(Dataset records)
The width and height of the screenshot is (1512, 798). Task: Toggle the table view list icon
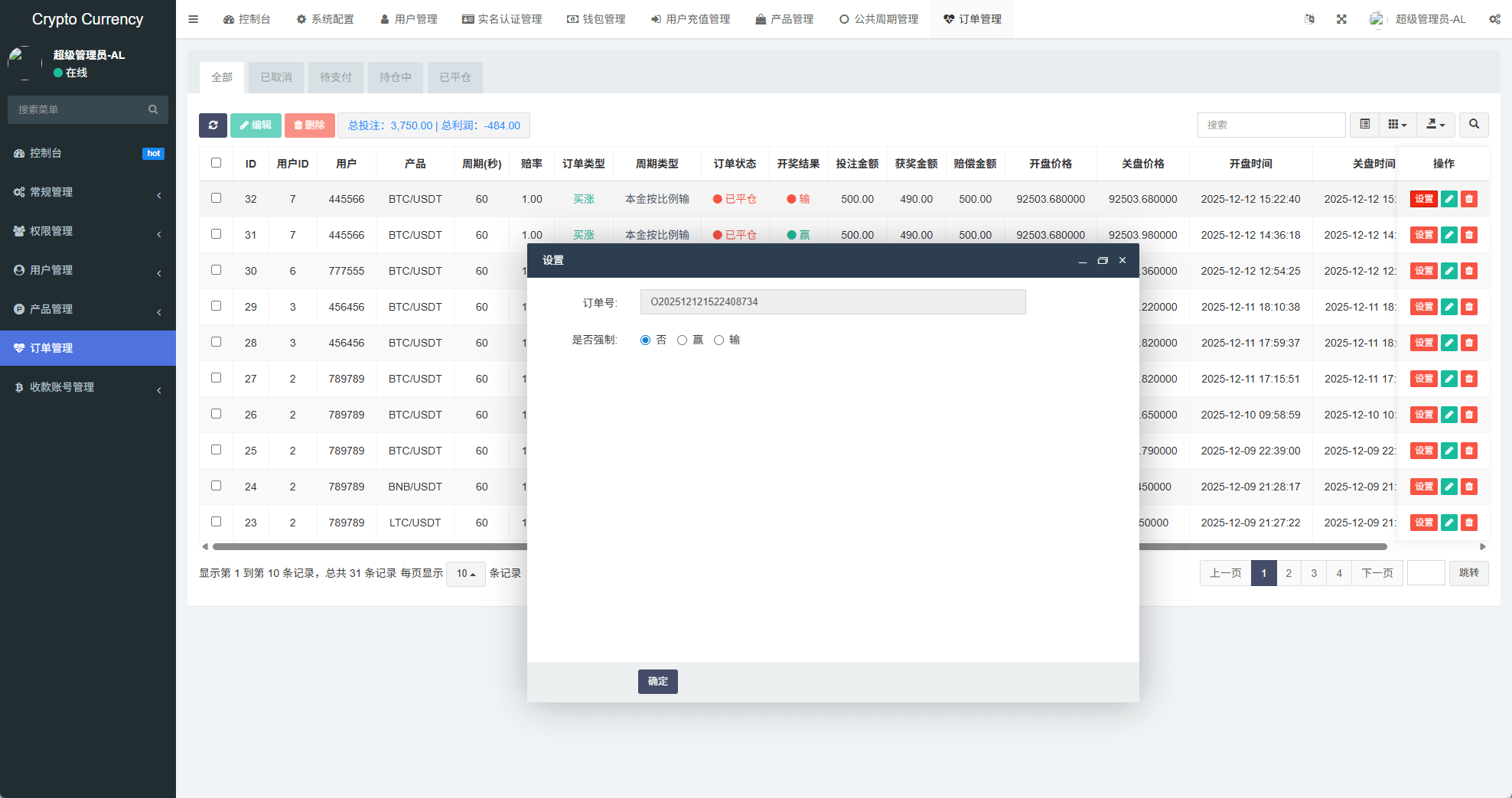coord(1364,125)
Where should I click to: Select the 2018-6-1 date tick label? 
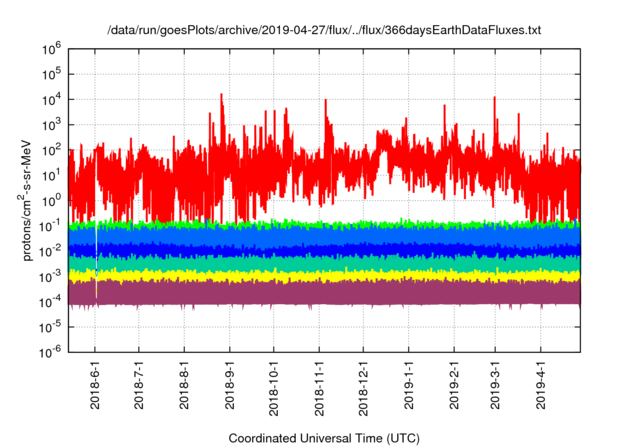click(x=96, y=386)
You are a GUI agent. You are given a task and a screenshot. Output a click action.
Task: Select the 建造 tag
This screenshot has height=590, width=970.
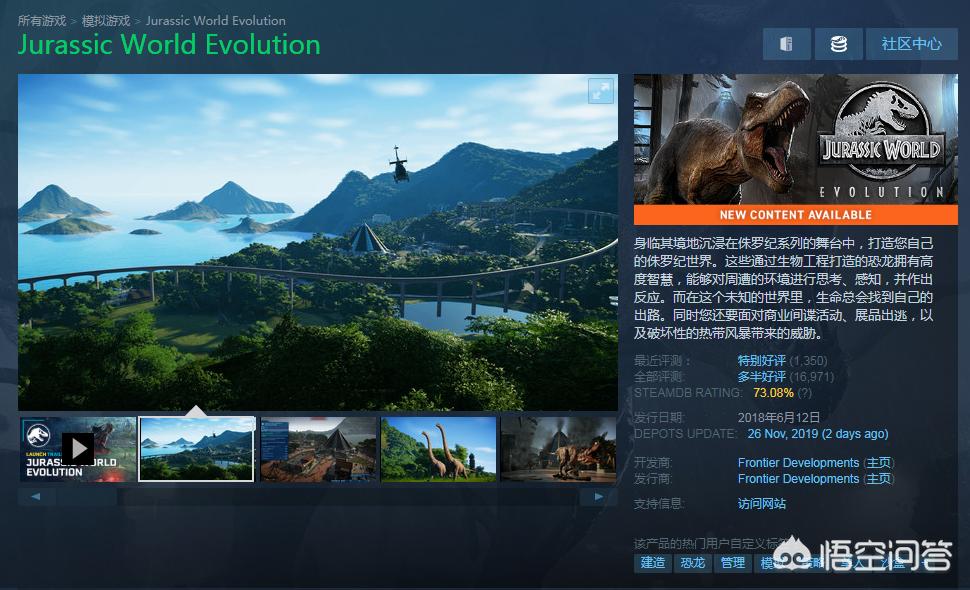pyautogui.click(x=652, y=563)
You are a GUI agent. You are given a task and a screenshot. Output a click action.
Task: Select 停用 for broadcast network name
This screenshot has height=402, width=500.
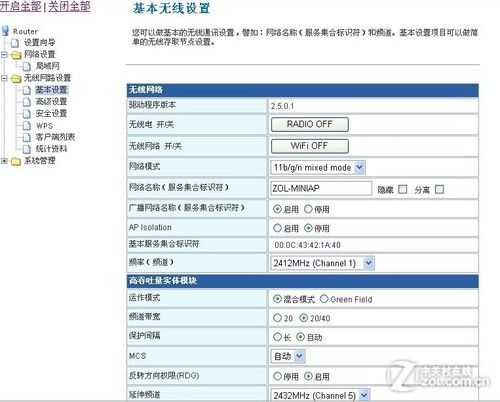click(x=308, y=209)
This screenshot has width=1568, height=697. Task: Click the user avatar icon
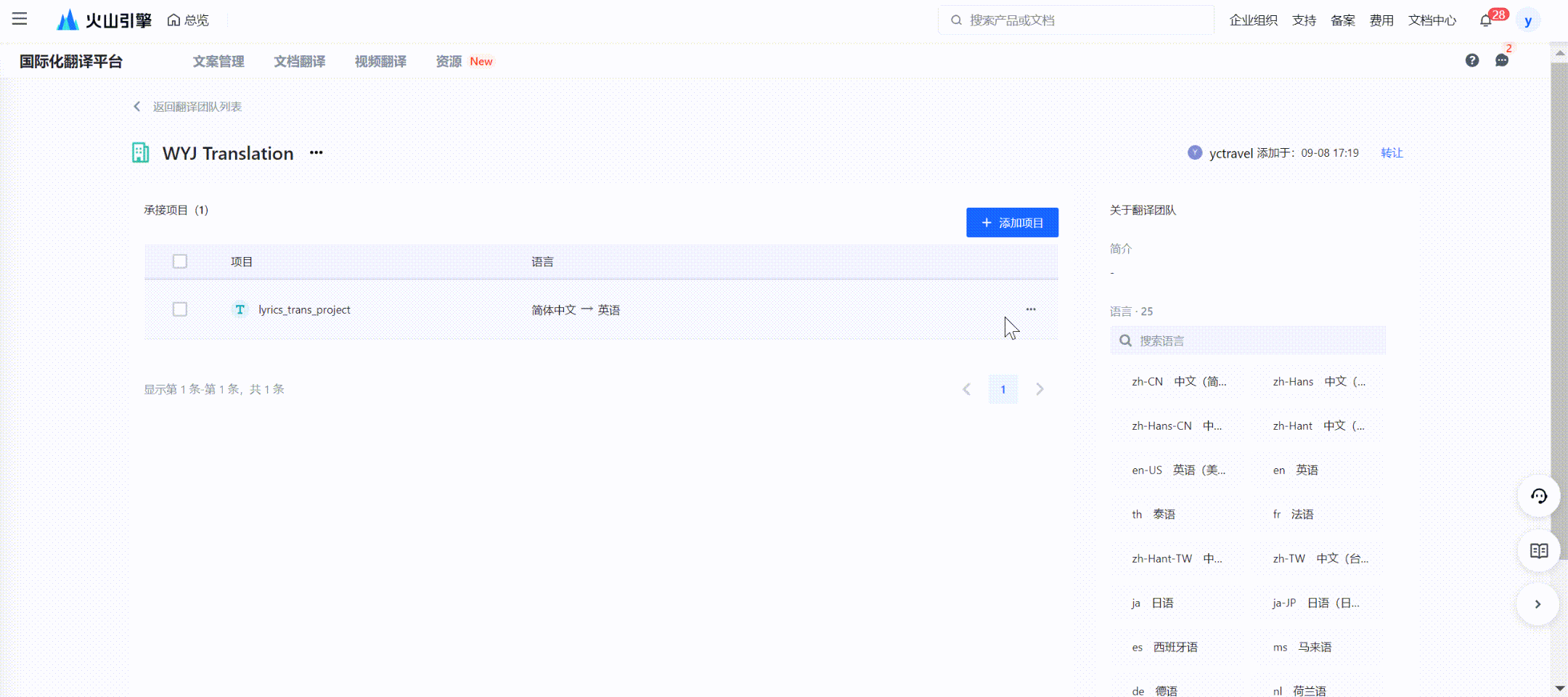1528,20
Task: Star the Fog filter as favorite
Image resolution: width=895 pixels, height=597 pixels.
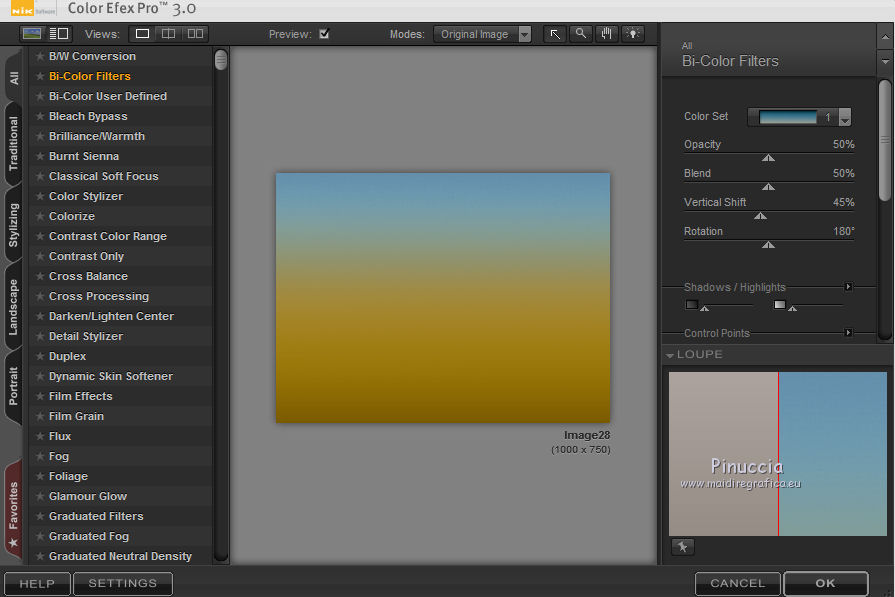Action: (40, 456)
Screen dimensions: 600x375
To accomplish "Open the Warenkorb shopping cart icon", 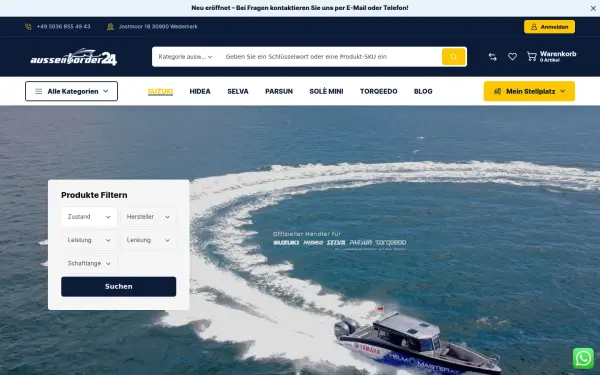I will coord(532,57).
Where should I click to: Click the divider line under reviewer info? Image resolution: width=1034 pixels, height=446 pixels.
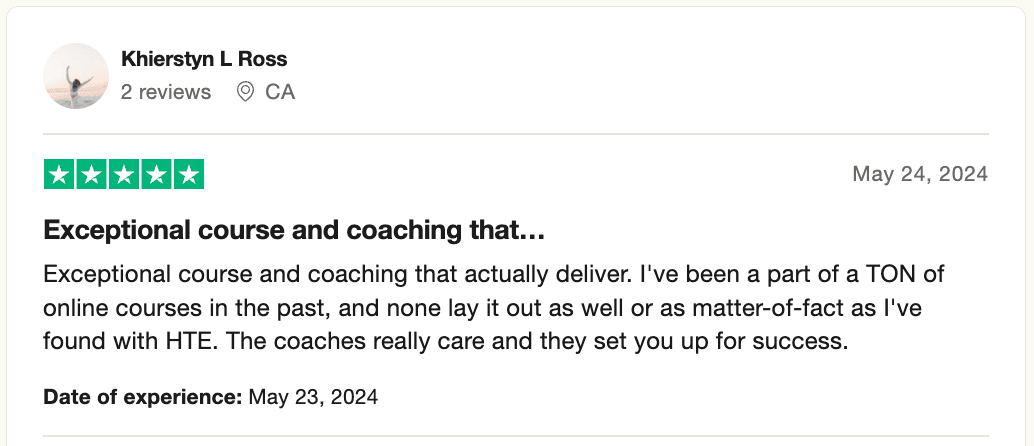516,134
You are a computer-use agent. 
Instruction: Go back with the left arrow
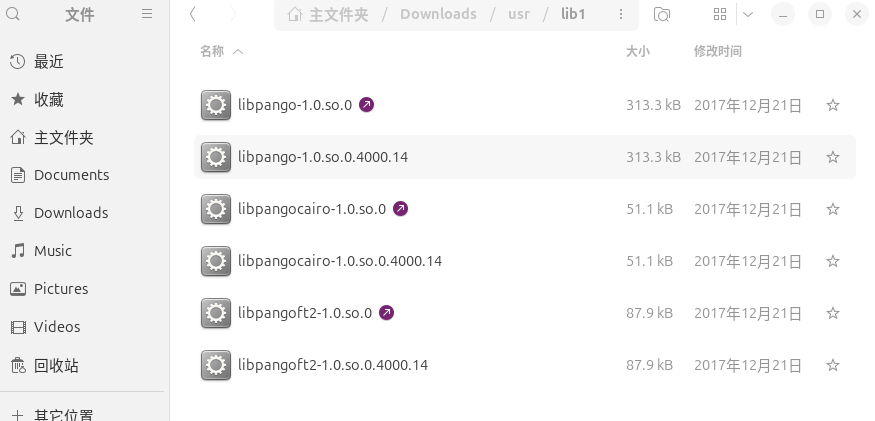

*Problem description*: Write out exactly the stretch of lines that begins with the line containing "You are a computer-use agent." and ends with the last line of the records above, leaving out the pictures.

*Task solution*:
You are a computer-use agent. 
Instruction: Go back with the left arrow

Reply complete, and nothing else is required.